2. “The purpose of public education around the world is to produce university professors.”
-Sir Ken Robinson
2. The hierarchy of subjects in school are universally the same. At the top are mathematics and languages, then the humanities, and at the bottom are the arts.

3. “The education system has mined our minds the way we’ve strip mined the Earth: for a particular commodity.”
This way of education will not service for the future.
We need creativity now more than ever before. The Information Age of the world has exhausted the uses of the left side of our brains. Computers today can do most of what many people used to do for a living. The jobs in those industries that do remain are being outsourced to other countries where labor is cheaper. We need to rethink the way we teach our kids. We need to foster and nurture their creative minds. We need to stop putting the right-brained function in the back seat.

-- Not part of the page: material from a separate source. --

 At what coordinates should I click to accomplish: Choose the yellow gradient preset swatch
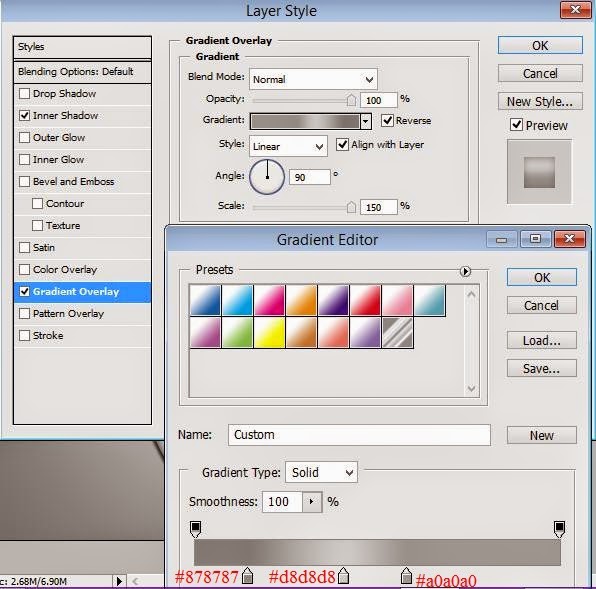pos(269,333)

4. “Abundance has brought beautiful things to our lives, but that bevy of material goods has not necessarily made us much happier.”
- Daniel H. Pink
“The paradox of prosperity is that while living standards have risen steadily decade after decade, personal, family, and life satisfaction haven’t budged.”
Contrary to how the world has changed so dramatically in the past couple hundred years, our genetic make-up is very much the same. Every person has the desire to be happy. I think that there is something happening, in our peripherals in such a way that when we turn to look at it, it seems to disappear, something that has counter-balanced the awesomeness that has been the technology and information era that we’ve grown up in.

I have a deep respect for the laws of physics, and Newton’s Laws of Motion are some that we all live by whether we like it or not. Newton’s 3rd Law says that for every action there is an equal but opposite reaction. I think that we have exploited the system in we live on and call Earth in such a way that “defies” the Laws of Physics. We need to be conscious of our actions. We have exploited the resources of Earth for the material gain of a few. This material gain hasn’t made us happier, and I imagine it likely never will.